#### AUFGABEN
• 1. Erkläre in ein bis drei Sätzen anhand des Auszugs, weshalb sich laut Schafer aus der Soundscape Rückschlüsse auf den Zustand einer Gesellschaft ziehen lassen.
• 2. Gib den Abschnitt des Auszugs wortgetreu wieder, der bei „Schafer hat Soundscape“ beginnt und bei „aktueller elektronischer Musik.“ endet.

#### AUSZUG
Introduction
Introduction Statistics Contact Development Disclaimer Help
# taz.de -- Soundscapes von Kristen Gallerneaux: Dröhnen und Flattern
> Auf dem Album „Strung Figures“ der Kanadierin Kristen Gallerneaux kommt
> es zu spannenden Klangkollisionen. Wer hinhört, wird belohnt.
Bild: Hohe sonologische Kompetenz: Die kanadische Künstlerin Kristen Gallernea…
Was der kanadische Klangforscher R. Murray Schafer (1933–2021) als
Soundscape, als Grundrauschen der akustischen Hülle bezeichnet hat, also
die Gesamtheit aller auftretenden Geräusche, die unseren Alltag prägen,
führt seit Langem zu Diskussionen: Nehmen wir dieses Rauschen nur passiv
wahr und wenn nicht, wie viel haben wir daran aktiv Anteil? Ist Soundscape
Ergebnis oder nur Zwischenstand eines langwierigen Prozesses? Ist sie eher
kybernetisches Gebilde oder amorpher Zufall?
Schafer hat Soundscape als Zeichensystem beschrieben, in das technische,
soziale, kulturelle Faktoren einer Gesellschaft einfließen: das lässt
wiederum Rückschlüsse zu auf den Zustand selbiger. Die Unschärfe von
Schafers Theorie und ihre Widersprüche lassen sich nicht ohne Weiteres
auflösen. Und doch sind manche Argumente sinnvoll zur Beschreibung des
flüchtigen Charakters von aktueller elektronischer Musik.
Das gilt besonders seit Aufkommen von Sampling, Verfremdungseffekten wie
Time-Stretching und der kreativen Manipulation von Maschinen wider ihren
Bedienungsanleitungen durch die DJ-Kultur. Da zeigt sich manche
elektronisch generierte Musik auf ihren Klangebenen nahe am Knirschen und
Seufzen der sie umgebenden Welt und zugleich spielt sie mit dieser Umgebung
Harakiri.
## Mahlstrom der Klänge
Überprüfen lässt sich das anhand der beeindruckenden sonologischen
Kompetenz der kanadischen Produzentin Kristen Gallerneaux. „Strung
Figures“ heißt das eigenwillige Debütalbum der 42-Jährigen, die seit
Langem in [1][Detroit] lebt und an der lebhaften Dancefloor-Kultur ihrer
zweiten Heimat teilhat. Wenn man so will, ist „Strung Figures“ ein
durchgehender, mal brodelnder, mal beängstigend ruhiger, aber immer
gewaltiger Strom aus Sounds, Melodiefragmenten, Stimmensamples und Beats.

#### DATENZEILEN
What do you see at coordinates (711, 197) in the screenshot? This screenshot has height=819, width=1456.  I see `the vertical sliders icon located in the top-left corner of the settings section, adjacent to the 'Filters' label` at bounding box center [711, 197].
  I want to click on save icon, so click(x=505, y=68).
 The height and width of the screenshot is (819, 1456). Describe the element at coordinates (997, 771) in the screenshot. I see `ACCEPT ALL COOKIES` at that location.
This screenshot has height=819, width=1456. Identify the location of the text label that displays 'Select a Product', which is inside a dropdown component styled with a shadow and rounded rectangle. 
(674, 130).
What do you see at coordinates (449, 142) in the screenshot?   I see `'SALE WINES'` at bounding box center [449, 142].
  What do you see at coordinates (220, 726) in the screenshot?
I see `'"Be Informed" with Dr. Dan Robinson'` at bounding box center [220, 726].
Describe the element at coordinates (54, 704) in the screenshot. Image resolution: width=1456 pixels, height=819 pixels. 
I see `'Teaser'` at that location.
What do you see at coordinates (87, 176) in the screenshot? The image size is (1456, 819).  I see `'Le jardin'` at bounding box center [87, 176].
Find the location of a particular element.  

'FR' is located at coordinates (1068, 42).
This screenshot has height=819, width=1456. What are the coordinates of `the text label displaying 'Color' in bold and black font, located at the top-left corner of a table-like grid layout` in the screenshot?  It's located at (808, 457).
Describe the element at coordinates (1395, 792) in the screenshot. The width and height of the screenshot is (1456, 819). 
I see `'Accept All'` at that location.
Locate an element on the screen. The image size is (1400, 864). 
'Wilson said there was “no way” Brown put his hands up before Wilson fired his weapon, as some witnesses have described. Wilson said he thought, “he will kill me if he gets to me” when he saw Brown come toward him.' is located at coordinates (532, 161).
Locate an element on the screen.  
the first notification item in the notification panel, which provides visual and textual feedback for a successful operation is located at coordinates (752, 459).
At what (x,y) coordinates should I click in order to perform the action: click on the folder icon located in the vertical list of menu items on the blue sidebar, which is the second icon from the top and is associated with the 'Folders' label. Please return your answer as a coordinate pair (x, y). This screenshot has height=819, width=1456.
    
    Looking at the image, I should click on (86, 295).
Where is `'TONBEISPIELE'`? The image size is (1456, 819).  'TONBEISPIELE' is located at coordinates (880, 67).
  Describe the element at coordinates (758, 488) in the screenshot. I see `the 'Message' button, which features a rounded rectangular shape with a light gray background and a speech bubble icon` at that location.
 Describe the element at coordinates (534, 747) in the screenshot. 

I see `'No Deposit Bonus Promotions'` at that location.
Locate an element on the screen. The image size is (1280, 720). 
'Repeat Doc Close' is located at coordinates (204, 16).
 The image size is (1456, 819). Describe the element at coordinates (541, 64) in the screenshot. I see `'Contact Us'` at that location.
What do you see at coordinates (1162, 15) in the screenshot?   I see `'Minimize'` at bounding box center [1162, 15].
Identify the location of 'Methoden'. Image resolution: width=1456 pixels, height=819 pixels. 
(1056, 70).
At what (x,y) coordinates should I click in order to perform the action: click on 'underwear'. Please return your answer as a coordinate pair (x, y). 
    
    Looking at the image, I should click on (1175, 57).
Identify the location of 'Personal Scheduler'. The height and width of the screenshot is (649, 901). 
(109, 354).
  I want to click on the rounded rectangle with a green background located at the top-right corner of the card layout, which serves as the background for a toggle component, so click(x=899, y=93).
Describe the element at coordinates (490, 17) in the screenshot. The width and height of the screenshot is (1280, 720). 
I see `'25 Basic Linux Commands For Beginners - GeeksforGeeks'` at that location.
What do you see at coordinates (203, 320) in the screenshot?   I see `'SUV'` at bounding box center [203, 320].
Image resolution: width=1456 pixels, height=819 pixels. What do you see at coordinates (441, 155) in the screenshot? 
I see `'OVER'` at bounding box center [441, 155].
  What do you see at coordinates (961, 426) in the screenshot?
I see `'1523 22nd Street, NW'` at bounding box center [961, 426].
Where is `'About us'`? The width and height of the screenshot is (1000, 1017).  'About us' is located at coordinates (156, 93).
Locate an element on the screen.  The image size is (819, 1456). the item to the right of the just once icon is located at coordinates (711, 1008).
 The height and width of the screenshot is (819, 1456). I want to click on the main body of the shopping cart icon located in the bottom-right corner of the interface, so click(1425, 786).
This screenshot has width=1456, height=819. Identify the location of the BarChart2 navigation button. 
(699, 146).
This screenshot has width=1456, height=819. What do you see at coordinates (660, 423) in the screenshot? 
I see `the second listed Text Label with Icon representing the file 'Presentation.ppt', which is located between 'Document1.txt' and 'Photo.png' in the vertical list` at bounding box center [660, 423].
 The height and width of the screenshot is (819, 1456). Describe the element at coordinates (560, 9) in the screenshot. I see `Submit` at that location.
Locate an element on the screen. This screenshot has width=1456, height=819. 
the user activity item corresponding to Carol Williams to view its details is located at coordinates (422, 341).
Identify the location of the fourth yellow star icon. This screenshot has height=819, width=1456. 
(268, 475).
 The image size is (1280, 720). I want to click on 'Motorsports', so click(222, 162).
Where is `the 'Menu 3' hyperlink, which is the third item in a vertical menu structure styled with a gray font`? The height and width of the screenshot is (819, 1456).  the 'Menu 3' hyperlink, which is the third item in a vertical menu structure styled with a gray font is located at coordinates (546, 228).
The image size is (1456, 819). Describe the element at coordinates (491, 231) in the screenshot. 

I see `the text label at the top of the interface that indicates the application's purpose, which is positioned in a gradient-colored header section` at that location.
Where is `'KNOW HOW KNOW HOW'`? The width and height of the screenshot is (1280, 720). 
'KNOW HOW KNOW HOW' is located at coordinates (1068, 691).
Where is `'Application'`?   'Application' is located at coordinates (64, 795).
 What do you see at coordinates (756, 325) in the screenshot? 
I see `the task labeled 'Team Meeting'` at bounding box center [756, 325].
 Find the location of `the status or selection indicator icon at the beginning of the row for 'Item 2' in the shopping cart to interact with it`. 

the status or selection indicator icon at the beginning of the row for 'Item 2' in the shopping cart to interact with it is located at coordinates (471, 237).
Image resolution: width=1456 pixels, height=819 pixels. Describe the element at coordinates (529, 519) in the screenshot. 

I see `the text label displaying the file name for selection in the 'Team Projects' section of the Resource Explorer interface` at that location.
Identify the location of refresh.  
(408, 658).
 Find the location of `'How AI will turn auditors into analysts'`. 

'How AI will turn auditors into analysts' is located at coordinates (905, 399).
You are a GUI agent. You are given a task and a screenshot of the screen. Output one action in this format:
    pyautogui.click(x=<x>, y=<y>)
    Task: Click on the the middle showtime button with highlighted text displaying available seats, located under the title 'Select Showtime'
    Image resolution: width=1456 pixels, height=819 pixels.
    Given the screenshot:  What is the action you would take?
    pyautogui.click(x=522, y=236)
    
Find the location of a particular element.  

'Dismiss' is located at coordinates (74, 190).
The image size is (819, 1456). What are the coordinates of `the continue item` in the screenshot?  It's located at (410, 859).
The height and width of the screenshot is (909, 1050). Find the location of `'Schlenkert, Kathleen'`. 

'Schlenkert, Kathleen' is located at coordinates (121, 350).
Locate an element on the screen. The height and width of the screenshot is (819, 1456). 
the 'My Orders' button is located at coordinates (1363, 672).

#### ANTWORTEN JE AUFGABE
• 1. Schafer beschrieb die Soundscape als Zeichensystem, in das technische, soziale und kulturelle Faktoren einer Gesellschaft einfließen. Deshalb erlaubt sie Rückschlüsse auf den Zustand dieser Gesellschaft.

• 2.
Schafer hat Soundscape als Zeichensystem beschrieben, in das technische,
soziale, kulturelle Faktoren einer Gesellschaft einfließen: das lässt
wiederum Rückschlüsse zu auf den Zustand selbiger. Die Unschärfe von
Schafers Theorie und ihre Widersprüche lassen sich nicht ohne Weiteres
auflösen. Und doch sind manche Argumente sinnvoll zur Beschreibung des
flüchtigen Charakters von aktueller elektronischer Musik.